Problem description:
Copy the data word for word, starting at the line that contains "The height and width of the screenshot is (232, 396)." and ending at the line that contains "Click the Paste", both lines included.

Input material:
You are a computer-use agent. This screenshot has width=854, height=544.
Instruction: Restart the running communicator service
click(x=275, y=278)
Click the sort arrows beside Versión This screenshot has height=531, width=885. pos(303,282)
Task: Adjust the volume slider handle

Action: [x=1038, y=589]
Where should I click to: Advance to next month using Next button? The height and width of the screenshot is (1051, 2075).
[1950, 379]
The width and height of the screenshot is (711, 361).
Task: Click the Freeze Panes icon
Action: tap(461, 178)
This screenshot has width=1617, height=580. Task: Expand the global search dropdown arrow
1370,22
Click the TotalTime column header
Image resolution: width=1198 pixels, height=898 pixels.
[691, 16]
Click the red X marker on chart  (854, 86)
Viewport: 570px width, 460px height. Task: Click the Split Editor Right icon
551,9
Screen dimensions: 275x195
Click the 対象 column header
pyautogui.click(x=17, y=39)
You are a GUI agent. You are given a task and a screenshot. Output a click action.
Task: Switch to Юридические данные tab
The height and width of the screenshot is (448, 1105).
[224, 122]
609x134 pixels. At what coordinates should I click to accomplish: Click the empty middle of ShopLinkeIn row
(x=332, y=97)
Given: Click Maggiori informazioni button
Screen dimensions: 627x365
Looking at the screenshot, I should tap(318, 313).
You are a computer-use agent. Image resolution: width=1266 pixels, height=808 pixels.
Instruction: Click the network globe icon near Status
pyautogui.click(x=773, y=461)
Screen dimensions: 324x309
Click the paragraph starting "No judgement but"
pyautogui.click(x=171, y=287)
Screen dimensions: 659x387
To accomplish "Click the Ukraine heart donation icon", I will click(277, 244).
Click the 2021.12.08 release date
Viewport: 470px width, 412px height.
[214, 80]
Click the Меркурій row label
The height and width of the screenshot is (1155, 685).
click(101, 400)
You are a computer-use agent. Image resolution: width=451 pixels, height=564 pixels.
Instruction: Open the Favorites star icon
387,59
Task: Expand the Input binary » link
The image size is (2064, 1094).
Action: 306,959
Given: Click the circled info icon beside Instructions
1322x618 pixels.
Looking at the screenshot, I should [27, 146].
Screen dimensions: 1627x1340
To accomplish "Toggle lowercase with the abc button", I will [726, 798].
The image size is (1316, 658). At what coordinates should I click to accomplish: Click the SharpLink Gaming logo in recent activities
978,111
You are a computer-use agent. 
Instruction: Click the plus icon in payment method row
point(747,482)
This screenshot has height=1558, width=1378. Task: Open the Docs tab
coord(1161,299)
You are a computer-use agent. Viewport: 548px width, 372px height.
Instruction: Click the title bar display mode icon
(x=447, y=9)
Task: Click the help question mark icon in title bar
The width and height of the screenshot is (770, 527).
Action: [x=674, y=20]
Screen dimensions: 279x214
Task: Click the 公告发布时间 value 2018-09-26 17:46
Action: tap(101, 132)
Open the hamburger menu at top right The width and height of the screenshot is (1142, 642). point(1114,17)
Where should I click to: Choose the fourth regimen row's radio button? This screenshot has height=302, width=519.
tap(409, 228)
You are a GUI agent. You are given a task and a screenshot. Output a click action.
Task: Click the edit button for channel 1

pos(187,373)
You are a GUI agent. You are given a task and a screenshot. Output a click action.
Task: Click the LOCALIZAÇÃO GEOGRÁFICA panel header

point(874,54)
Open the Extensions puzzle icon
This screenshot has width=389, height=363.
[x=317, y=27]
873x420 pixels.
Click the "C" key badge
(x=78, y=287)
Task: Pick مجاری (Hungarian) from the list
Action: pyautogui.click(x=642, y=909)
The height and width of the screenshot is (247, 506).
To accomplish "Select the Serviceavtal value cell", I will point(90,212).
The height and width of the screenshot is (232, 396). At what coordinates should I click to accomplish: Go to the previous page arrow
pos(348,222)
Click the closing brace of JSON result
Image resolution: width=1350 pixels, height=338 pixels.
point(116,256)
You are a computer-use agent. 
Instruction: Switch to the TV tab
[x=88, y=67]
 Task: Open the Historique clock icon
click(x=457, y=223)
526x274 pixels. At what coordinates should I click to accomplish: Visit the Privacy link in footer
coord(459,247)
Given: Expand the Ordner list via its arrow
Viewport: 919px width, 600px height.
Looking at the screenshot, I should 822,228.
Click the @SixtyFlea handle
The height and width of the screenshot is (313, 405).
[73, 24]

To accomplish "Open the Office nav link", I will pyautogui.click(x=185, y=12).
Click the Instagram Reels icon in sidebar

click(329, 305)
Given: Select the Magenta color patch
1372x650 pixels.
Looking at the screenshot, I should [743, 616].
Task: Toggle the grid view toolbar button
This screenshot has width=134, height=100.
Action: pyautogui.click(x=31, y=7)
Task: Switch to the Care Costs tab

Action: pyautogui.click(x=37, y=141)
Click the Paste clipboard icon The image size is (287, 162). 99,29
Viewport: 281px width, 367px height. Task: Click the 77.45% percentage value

Result of this task:
The height and width of the screenshot is (232, 396). At what coordinates should I click to accomplish: Go to the previous page arrow
pos(348,222)
Click the closing brace of JSON result
Image resolution: width=1350 pixels, height=338 pixels.
point(116,256)
You are a computer-use agent. 
Instruction: Switch to the TV tab
[x=88, y=67]
 Task: Open the Historique clock icon
click(x=457, y=223)
526x274 pixels. At what coordinates should I click to accomplish: Visit the Privacy link in footer
coord(459,247)
Given: Expand the Ordner list via its arrow
Viewport: 919px width, 600px height.
Looking at the screenshot, I should 822,228.
Click the @SixtyFlea handle
The height and width of the screenshot is (313, 405).
[73, 24]

To accomplish "Open the Office nav link", I will pyautogui.click(x=185, y=12).
Click the Instagram Reels icon in sidebar

click(329, 305)
Given: Select the Magenta color patch
1372x650 pixels.
Looking at the screenshot, I should [743, 616].
Task: Toggle the grid view toolbar button
This screenshot has width=134, height=100.
Action: pyautogui.click(x=31, y=7)
Task: Switch to the Care Costs tab

Action: pyautogui.click(x=37, y=141)
Click the Paste clipboard icon The image size is (287, 162). 99,29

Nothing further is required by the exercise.